▶ 文書の本文
——————
30万人近いタミル人が劣悪な環境の収容所に

(ニューヨーク)-スリランカ政府は、スリランカ内戦により避難を余儀なくされた30万近いタミル人の違法な拘禁を止めるべきである、と本日ヒューマン・ライツ・ウォッチは述べた。スリランカ内戦は5月に終結したばかり。

スリランカ政府は、国際法に反し、北部での戦闘により移動を余儀なくされた人々を、1年以上にわたり事実上全員(家族全員を含む)、軍が運営するキャンプに拘禁してきた。スリランカ政府は、年末までに殆ど全員が故郷に帰れるだろう、と述べる。しかし、過去のスリランカ政府の行い、そして拘禁中の人々の解放に向けた具体的な計画がないことを考慮すると、無期限拘束の懸念が募る、とヒューマン・ライツ・ウォッチは述べた。

「30万人のタミル人の男性・女性・子どもを、まるでタミルの虎の戦闘員のように扱うのは、国家的な恥と心得るべきだ」、とヒューマン・ライツ・ウォッチのアジア局長 ブラッド・アダムズは述べた。「避難民となったタミルの民間人には、他のスリランカ人と同じように、自由に対する権利と移動の自由がある。」
——————
▶ 記録の抜粋
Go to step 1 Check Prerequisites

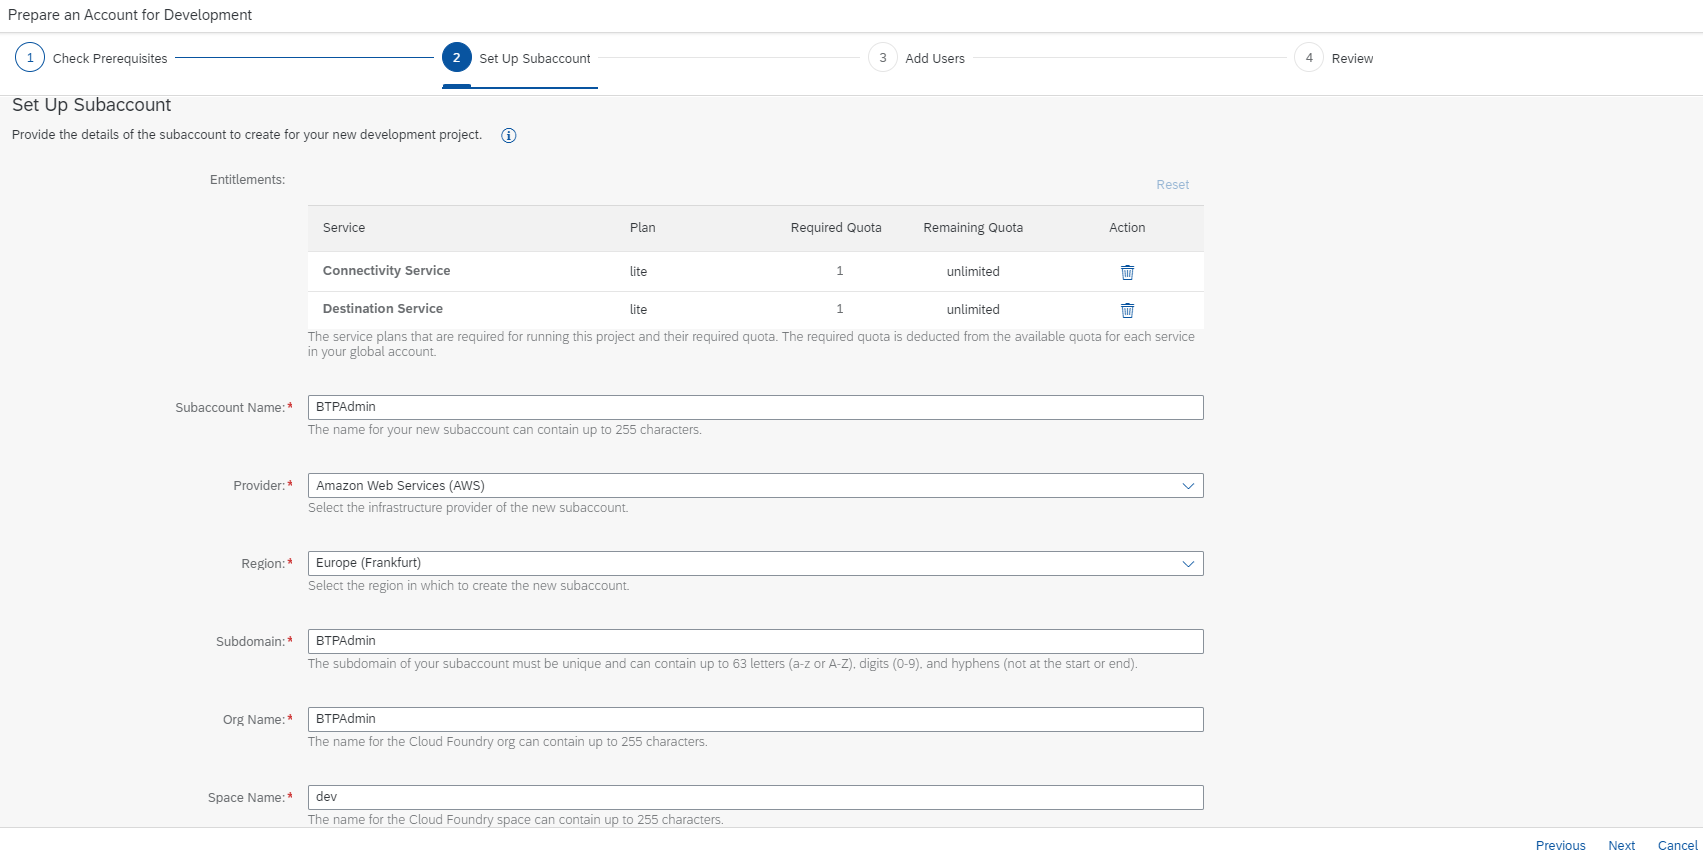31,58
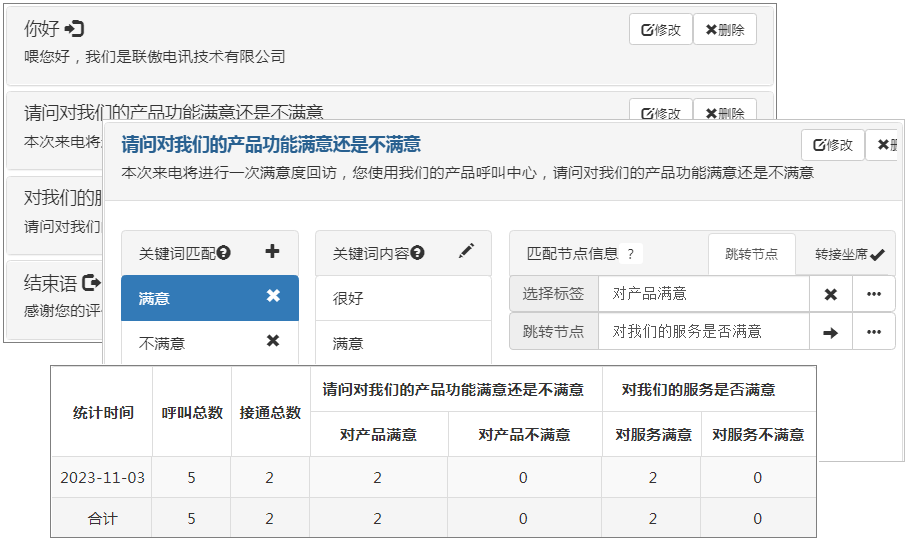Open the ellipsis menu in the 选择标签 row
The width and height of the screenshot is (907, 541).
point(874,294)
——————
収容所に拘禁されたスリランカのタミル人避難民についての文章を、最後の文の後から書き継ぎなさい。

スリランカ当局が、タミルの虎の戦闘員を探しだすために、戦闘地域から逃れてきた人々をスクリーニングすることは理解できる。しかし、人びとを恣意的に拘束したり、移動の自由に対する不必要な制限を設けることは、国際法により禁止されている。よって、拘束された者を、速やかに裁判官と面接させた上で刑事犯罪で訴追するか、さもなくば、釈放しなくてはならない。人権法は、安全上の理由による移動の自由の制約を認めているが、その制約は、明確な法律的根拠に基づき、必要な範囲に制限され、脅威に比例するものでなくてはならない。

2008年3月以来、スリランカ政府は、タミル・イーラム・解放の虎が支配していた地域から逃れてきたほぼ全ての民間人を、「福祉センター」及び「暫定救援村」と政府が呼ぶ施設に拘束してきた。解放されたのは、高齢者を中心とする少数の人びとだけで、受け入れ家庭や高齢者用施設に行くことができた。しかし、圧倒的大多数は今も拘束されたままである。6月5日現在、スリランカ当局は北部のヴァヴニヤ(Vavuniya)、マナー(Mannar)、ジャフナ(Jaffna)、トリンコマリー(Trincomalee)の4地域にある40のキャンプに278,263名の人々が拘束されている、と国連は報告した。

拘束されている者の多くは、この地域に近い親戚がいて、キャンプを出ることが許されれば、こうした親戚たちと一緒に暮らすことが出来る。

「多くの人々は、他に行く所がないからキャンプにいるのではない」とアダムスは述べた。「政府が出て行くのを許さないために、キャンプに閉じ込められているのである。」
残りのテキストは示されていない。